SIXTH: To the fullest extent permitted by the General Corporation Law of the State of
Delaware as it now exists and as it may hereafter be amended, no director or officer of the
Corporation or any predecessor corporation of the Corporation shall be personally liable to the
Corporation or any predecessor corporation of the Corporation or any of their respective
stockholders for monetary damages for breach of fiduciary duty as a director or officer;
provided, however, that nothing contained in this Article SIXTH shall eliminate or
limit the liability of a director or officer (i) for any breach of the directors or officers duty
of loyalty to the Corporation or any predecessor corporation of the Corporation or their respective
stockholders, (ii) for acts or omissions not in good faith or which involve intentional misconduct
or a knowing violation of law, (iii) pursuant to Section 174 of the General Corporation Law of the
State of Delaware or (iv) for any transaction from which the director or officer derived an
improper personal benefit. No amendment to or repeal of this Article SIXTH shall apply to or have
any effect on the rights or liability or alleged liability of any director or officer of the
Corporation or any predecessor corporation of the Corporation for or with respect to any acts or
omissions of such director or officer occurring prior to such amendment or repeal.
SEVENTH: The Corporation shall, to the fullest extent permitted by Section 145 of the
General Corporation Law of the State of Delaware, as the same may be amended and supplemented,
indemnify any and all persons whom it shall have power to indemnify under said section from and
against any and all of the expenses, liabilities or
other matters referred to in or covered by said section. Such indemnification shall be
mandatory and not discretionary. The indemnification provided for herein pursuant to Article SIXTH
and this Article SEVENTH shall not be deemed exclusive of any other rights to which those
indemnified may be entitled under any By-laws, agreement, vote of stockholders or disinterested
directors or otherwise, both as to action in his or her official capacity and as to action in
another capacity while holding such office, and shall continue as to a person who has ceased to be
a director, officer, employee or agent and shall inure to the benefit of the heirs, executors and
administrators of such a person. Any repeal or modification of this Article SEVENTH shall not
adversely affect any right to indemnification of any persons existing at the time of the alleged
occurrence of any act or omission to act giving rise to liability or indemnification.

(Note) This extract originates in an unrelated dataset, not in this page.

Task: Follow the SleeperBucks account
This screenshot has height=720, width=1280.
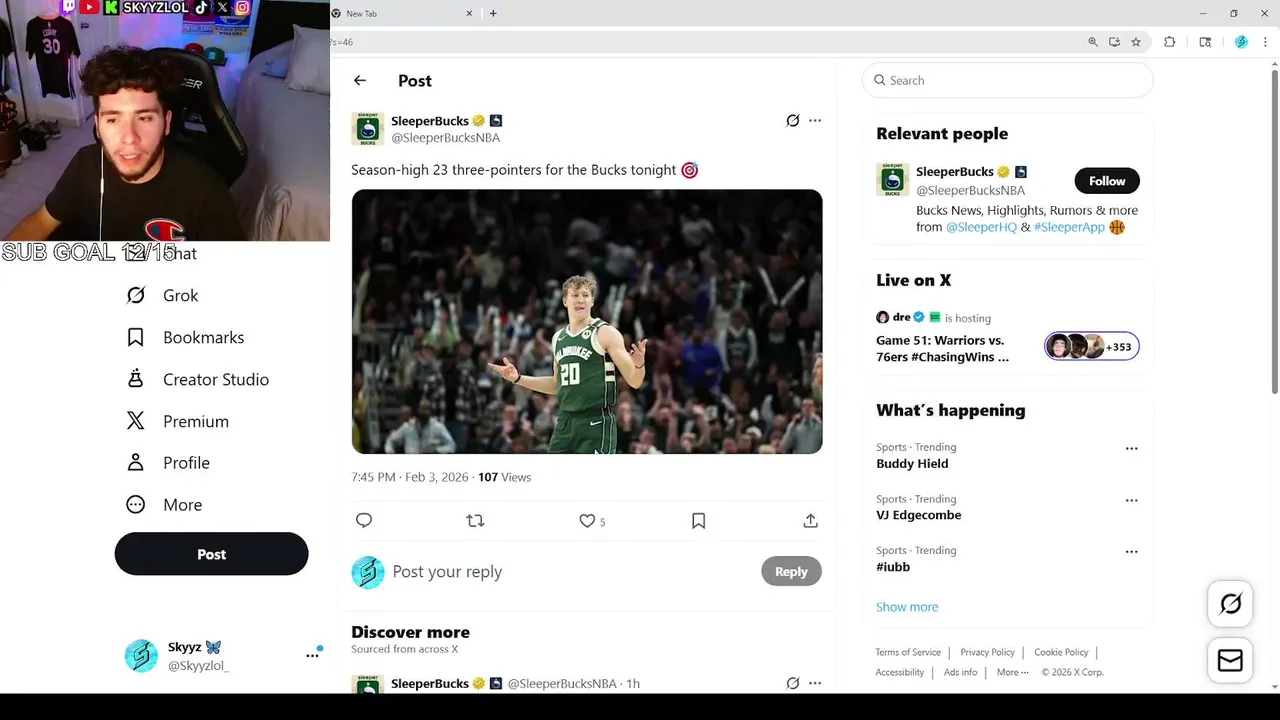Action: (x=1107, y=181)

The Corporation shall to the fullest extent permitted by the General Corporation Law of the
State of Delaware advance all costs and expenses (including without limitation, attorneys fees and
expenses) incurred by any director or officer within 15 days of the presentation of same to the
Corporation, with respect to any one or more actions, suits or proceedings, whether civil,
criminal, administrative or investigative, so long as the Corporation receives from the director or
officer an unsecured undertaking to repay such expenses if it shall ultimately be determined that
such director or officer is not entitled to be indemnified by the Corporation under the General
Corporation Law of the State of Delaware. Such obligation to advance costs and expenses shall be
mandatory, and not discretionary, and shall include, without limitation, costs and expenses
incurred in asserting affirmative defenses, counterclaims and cross claims. Such undertaking to
repay may, if first requested in writing by the applicable director or officer, be on behalf of
(rather than by) such director or officer.
EIGHTH: Unless and except to the extent that the By-laws of the Corporation shall so
require, the election of directors of the Corporation need not be by written ballot.